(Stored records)
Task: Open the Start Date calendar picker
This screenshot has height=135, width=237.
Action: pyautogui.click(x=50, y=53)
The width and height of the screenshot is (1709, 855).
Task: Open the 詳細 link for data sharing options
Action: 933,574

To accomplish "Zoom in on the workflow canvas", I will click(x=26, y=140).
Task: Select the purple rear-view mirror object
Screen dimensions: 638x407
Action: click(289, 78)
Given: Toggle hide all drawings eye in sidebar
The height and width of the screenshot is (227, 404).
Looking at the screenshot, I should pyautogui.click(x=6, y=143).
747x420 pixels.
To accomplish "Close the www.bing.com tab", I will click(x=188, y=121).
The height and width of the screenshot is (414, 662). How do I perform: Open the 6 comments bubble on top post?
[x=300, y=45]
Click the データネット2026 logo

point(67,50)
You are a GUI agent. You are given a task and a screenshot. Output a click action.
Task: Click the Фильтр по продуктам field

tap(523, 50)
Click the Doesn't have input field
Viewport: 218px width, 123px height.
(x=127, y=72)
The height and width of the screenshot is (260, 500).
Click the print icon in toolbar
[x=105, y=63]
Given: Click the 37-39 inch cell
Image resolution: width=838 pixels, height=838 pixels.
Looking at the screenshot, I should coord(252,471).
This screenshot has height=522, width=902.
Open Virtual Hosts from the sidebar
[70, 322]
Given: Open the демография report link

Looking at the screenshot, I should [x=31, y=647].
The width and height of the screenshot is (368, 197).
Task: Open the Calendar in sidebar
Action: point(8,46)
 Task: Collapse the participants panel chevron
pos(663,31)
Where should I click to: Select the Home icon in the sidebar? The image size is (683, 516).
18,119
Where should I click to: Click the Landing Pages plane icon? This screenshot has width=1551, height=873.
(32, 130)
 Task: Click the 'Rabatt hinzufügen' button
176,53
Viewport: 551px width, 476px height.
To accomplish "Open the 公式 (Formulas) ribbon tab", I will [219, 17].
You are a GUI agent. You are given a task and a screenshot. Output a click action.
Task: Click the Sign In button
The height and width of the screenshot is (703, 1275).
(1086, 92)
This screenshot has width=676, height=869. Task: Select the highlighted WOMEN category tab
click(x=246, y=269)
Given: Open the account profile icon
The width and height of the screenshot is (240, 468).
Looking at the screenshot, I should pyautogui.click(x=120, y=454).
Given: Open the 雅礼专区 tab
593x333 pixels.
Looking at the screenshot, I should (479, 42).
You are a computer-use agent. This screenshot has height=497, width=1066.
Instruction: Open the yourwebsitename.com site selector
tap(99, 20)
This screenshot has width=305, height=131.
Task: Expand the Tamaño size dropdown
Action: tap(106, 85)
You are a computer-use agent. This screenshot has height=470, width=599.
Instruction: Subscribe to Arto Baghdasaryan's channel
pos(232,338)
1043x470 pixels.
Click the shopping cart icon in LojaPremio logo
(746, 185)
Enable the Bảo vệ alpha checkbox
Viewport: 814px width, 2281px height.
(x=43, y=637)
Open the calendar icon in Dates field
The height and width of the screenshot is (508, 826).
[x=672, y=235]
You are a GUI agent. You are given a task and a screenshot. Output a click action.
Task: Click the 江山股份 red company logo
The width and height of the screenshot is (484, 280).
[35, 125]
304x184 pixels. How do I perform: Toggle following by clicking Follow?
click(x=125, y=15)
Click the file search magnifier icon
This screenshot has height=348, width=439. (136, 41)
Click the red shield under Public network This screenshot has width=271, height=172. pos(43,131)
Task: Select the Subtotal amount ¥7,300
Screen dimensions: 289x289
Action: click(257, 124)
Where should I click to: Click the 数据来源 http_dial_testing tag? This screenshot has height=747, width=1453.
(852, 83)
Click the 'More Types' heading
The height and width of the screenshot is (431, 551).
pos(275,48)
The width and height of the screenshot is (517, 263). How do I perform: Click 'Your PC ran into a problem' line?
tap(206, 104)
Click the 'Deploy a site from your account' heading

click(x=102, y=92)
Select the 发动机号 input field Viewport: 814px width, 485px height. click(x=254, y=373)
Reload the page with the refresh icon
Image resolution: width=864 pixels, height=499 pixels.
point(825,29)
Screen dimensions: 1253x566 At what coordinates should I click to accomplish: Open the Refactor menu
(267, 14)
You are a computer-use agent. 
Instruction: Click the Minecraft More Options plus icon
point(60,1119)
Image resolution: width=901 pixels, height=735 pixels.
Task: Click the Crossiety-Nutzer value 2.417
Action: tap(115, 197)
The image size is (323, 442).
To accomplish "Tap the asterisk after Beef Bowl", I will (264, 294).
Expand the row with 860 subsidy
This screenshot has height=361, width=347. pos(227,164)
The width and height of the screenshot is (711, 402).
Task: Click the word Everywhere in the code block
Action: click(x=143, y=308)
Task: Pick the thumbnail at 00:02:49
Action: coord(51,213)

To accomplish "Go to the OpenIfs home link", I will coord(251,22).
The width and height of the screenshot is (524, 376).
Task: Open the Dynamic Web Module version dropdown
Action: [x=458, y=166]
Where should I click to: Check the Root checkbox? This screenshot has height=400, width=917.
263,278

▶ **DESCRIPTION OF THE TASK**: The answer should be exactly the lines from the one that contains "Expand the row with 860 subsidy" through the end of the entries, both ends included, and nothing besides.

▶ **TASK RESPONSE**:
Expand the row with 860 subsidy
This screenshot has height=361, width=347. pos(227,164)
The width and height of the screenshot is (711, 402).
Task: Click the word Everywhere in the code block
Action: click(x=143, y=308)
Task: Pick the thumbnail at 00:02:49
Action: coord(51,213)

To accomplish "Go to the OpenIfs home link", I will coord(251,22).
The width and height of the screenshot is (524, 376).
Task: Open the Dynamic Web Module version dropdown
Action: [x=458, y=166]
Where should I click to: Check the Root checkbox? This screenshot has height=400, width=917.
263,278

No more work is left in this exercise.